For an agent release, the artifact is broader:
- The model. A pinned checkpoint, usually swappable.
- The prompt. Instructions that shape behavior.
- The tool surface. A list of named, schemaed actions the agent can take — sourced from MCP servers, OpenAPI specs, SDK code, or framework-specific configs.
- The policies. Approval gates, scope grants, prohibited-action lists, retry rules, idempotency requirements.
- The runtime. The orchestrator, gateway, observability stack.
Each piece is a release artifact in its own right. Each has its own failure mode if you ship it without review.
The model swap is a quality concern (caught by evals). The runtime is an ops concern (caught by tracing and incident response). The tool surface, scopes, and policies are a release-readiness concern — and that’s the slot that didn’t have a name until recently.

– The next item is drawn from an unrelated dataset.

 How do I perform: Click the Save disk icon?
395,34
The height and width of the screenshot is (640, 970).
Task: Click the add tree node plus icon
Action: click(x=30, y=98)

The release-readiness slot
A release-readiness check for an agent does what SAST does for code:
- Runs in CI on every PR
- Inspects the artifact statically (no model invocation, no traffic)
- Produces a structured finding list with severities, evidence, and recommended remediation
- Fails the build on net-new findings; existing findings can be baselined
The shape is familiar. The questions are new:
| SAST asks | Release-readiness asks |
|---|---|
| Does this code path use a tainted input unsafely? | Does this tool action have a declared approval policy? |
| Is this dependency vulnerable? | Is this MCP source’s tool surface bounded? |
| Is this credential hardcoded? | Are these auth scopes narrower than the agent’s declared purpose? |
| Are there missing input validations? | Are these tool schemas strict enough to bound the model’s actions? |
A reviewer reading SAST findings recognizes the format. A reviewer reading release-readiness findings should too.
Why this is a category, not a feature
For a while it looked like this might be a sub-feature of an existing platform — an extension to the eval framework, a check inside the LLM gateway, a setting on the orchestrator.
But the shape doesn’t fit any of those:
- Eval frameworks measure behavior on inputs. They don’t read the manifest, don’t enumerate the surface, don’t apply per-tool policies.
- LLM gateways enforce policies at runtime. They’re necessary but reactive — by the time the gateway sees the call, the release has already happened.
- Orchestrators route calls and manage state. They’re load-bearing for execution, not for the static review of the surface they execute.
Release-readiness is upstream of all of those. It belongs in CI, alongside tests and SAST. It produces an artifact the GRC reviewer signs off on before the runtime layer ever runs.
That’s a category, not a feature. It’s the same way SAST became a category despite living “inside the build pipeline” — once the question got specific enough, the category formed around it.
What this means for builders
If you’re shipping agents that take action, the practical implication is small and concrete:
- Add a manifest. Even a minimal one.
- Pick a tool surface to declare — MCP, OpenAPI, SDK code, framework config.
- Run a static check on it before you merge. Today that’s Agents Shipgate. Tomorrow it’ll be a checkbox in the platform you already use.
If you’re an infra lead deciding what to invest in: the release-readiness slot is unfilled at most teams. The cost of leaving it unfilled is the gap that produces the “the agent did something we didn’t approve” incidents that show up in retros six months from now.
If you’re an investor: this is the layer that emerges when “agents take action” becomes routine in production. SAST took five years from “nobody runs it” to “nobody ships without it.” Release-readiness for agents is on a faster curve because the failure modes are more visible — refunds issued, emails sent, infrastructure changed — and the audit trail demand is louder.
If you’re a design partner: the loop we’re closing is what does release-readiness actually mean for your agent stack today. The seven dimensions in What is tool-use readiness? are the working set; the categories will sharpen as more teams come in with their actual workflows.
CI/CD made code releases safe. Agent releases get the same shift — they just need different artifacts in the gate slot.